Samantha turned and read aloud the sign on Vanessa’s door. “ ‘A Leg Up for Hope—The Legghaupt Life Coach Method.’ ” She paused and then dropped her punch line. “Is this Legghaupt woman a life coach or a dog trainer?”
Misty and I burst out laughing.
Suddenly I needed to restrain myself.
Vanessa Legghaupt was heading toward the other side of the glass door. I wondered if the smile on her face would disappear if she knew why we had such big ones on ours.
Chapter 23
Vanessa opened the door. “I see you brought your friends, Emily. Excellent. So glad you could join us.” She handed Misty and Samantha each a business card. “I’ll give you all a tour of the premises.” She pointed toward a large room to our left, the room with the wall-to-wall show window next to the sidewalk. “We have this exquisite boutique where people can purchase books, yoga mats, exercise clothes, and items that inspire, like lovely stones with motivating words and messages carved in them. Our large meeting room is in back. We can go down this long hallway . . .” Gracefully, she extended one arm, palm upward and opening like a water lily, toward a narrow corridor sandwiched between the boutique and what appeared to be a closed stairway to the second floor. “Or we can go through the boutique and my office. Come, I’ll show you.”

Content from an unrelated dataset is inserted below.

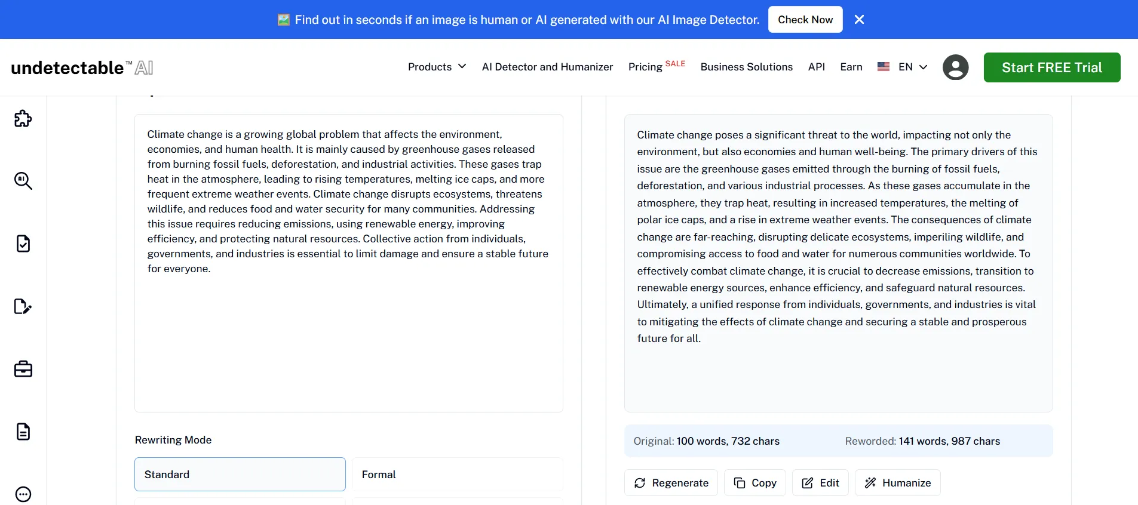Click the Start FREE Trial button

pyautogui.click(x=1052, y=67)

She ushered us into the boutique. She was a life coach who owned a boutique. Was that another form of goal achievement through shopping? I had to admit that shopping accomplished a lot of my goals. Whenever I needed a quart of milk or a new chair or a pretty sweater, I went shopping.
The boutique smelled like potpourri. Vanessa led us past a rack of handwoven garments and a display counter filled with jewelry made from chunky metals. Next to a shelf of greeting cards decorated with feathers and dried flowers, we rounded the sales counter. Vanessa opened a door behind it and waved us through.